REQUIREMENT: Rewrite the part of the listing that runs from its start through the line containing "nasm-0.98-0vl1.src.rpm (41, 1428)" as a JSON list of strings, one string per line, with blank lines left out.

Data entries
>> start
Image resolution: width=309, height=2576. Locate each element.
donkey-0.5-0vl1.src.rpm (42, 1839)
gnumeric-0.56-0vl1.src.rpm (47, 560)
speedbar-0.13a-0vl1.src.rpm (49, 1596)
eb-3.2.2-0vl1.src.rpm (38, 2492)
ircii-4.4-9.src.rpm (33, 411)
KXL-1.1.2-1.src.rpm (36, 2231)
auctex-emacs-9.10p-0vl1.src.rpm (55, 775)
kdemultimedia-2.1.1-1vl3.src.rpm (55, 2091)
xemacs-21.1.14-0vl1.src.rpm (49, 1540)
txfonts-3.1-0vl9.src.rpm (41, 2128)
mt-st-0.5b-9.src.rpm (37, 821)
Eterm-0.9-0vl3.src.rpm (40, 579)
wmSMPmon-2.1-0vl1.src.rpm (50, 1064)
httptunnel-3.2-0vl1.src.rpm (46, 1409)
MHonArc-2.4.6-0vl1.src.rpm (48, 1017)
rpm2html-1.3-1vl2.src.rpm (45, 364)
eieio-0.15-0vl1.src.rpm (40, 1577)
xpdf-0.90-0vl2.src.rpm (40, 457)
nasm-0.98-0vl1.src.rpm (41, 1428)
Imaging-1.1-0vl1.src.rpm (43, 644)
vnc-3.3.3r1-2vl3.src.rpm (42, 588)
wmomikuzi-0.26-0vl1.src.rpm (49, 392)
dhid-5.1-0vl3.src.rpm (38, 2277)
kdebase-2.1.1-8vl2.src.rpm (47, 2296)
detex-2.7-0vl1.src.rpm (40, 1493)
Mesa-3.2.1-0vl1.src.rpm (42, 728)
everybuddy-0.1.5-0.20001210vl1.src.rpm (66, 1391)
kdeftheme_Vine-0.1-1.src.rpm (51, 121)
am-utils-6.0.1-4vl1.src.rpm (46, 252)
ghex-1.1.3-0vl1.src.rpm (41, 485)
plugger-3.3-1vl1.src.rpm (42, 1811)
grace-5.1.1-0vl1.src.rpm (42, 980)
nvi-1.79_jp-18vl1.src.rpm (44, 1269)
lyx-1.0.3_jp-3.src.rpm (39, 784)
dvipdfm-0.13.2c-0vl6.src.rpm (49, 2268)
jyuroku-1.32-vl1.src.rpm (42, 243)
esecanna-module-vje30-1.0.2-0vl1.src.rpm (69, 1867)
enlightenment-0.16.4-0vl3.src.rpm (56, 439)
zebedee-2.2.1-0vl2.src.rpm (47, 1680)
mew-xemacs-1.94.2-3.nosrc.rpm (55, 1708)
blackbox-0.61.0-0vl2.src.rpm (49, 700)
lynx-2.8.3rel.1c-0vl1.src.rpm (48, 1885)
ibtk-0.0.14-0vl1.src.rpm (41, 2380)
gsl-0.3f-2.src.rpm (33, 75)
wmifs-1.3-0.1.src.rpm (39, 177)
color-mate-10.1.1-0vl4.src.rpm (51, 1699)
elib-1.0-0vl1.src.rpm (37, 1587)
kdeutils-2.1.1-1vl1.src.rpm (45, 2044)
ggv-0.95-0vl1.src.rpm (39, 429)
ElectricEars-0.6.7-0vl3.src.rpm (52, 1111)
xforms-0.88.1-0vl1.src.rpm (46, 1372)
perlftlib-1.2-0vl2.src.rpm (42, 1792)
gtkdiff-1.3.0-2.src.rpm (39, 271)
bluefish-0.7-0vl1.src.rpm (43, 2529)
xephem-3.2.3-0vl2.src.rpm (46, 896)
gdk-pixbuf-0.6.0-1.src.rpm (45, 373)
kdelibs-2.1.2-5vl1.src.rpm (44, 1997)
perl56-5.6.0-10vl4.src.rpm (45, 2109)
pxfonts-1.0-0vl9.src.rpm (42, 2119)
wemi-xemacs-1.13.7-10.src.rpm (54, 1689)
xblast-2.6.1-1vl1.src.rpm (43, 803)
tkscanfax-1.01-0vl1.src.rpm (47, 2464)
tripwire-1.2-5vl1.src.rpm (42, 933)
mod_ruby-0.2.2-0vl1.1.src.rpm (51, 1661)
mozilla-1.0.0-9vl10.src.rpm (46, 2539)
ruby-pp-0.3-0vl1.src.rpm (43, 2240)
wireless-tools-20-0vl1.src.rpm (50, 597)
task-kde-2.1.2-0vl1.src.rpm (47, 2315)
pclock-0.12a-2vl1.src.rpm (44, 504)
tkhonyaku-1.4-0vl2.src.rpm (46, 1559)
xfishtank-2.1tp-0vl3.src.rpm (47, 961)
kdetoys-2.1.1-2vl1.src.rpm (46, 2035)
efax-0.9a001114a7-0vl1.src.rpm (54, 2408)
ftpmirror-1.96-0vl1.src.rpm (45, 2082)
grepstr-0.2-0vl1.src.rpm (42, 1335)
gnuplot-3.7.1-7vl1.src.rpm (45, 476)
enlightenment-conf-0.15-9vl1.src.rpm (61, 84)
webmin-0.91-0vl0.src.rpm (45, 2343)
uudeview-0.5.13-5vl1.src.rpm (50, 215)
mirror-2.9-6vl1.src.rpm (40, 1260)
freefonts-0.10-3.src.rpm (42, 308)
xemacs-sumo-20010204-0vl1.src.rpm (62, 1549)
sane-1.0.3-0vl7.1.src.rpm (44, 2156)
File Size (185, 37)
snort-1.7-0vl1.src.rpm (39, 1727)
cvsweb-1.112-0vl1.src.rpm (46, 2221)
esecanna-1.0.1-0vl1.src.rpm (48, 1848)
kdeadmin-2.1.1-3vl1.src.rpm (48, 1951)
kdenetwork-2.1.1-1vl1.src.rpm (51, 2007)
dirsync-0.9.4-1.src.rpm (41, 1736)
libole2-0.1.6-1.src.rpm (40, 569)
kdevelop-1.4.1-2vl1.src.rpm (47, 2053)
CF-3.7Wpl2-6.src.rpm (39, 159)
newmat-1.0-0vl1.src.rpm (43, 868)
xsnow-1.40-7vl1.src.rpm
>> end
TASK RESULT:
[
  "Image resolution: width=309, height=2576. Locate each element.",
  "donkey-0.5-0vl1.src.rpm (42, 1839)",
  "gnumeric-0.56-0vl1.src.rpm (47, 560)",
  "speedbar-0.13a-0vl1.src.rpm (49, 1596)",
  "eb-3.2.2-0vl1.src.rpm (38, 2492)",
  "ircii-4.4-9.src.rpm (33, 411)",
  "KXL-1.1.2-1.src.rpm (36, 2231)",
  "auctex-emacs-9.10p-0vl1.src.rpm (55, 775)",
  "kdemultimedia-2.1.1-1vl3.src.rpm (55, 2091)",
  "xemacs-21.1.14-0vl1.src.rpm (49, 1540)",
  "txfonts-3.1-0vl9.src.rpm (41, 2128)",
  "mt-st-0.5b-9.src.rpm (37, 821)",
  "Eterm-0.9-0vl3.src.rpm (40, 579)",
  "wmSMPmon-2.1-0vl1.src.rpm (50, 1064)",
  "httptunnel-3.2-0vl1.src.rpm (46, 1409)",
  "MHonArc-2.4.6-0vl1.src.rpm (48, 1017)",
  "rpm2html-1.3-1vl2.src.rpm (45, 364)",
  "eieio-0.15-0vl1.src.rpm (40, 1577)",
  "xpdf-0.90-0vl2.src.rpm (40, 457)",
  "nasm-0.98-0vl1.src.rpm (41, 1428)"
]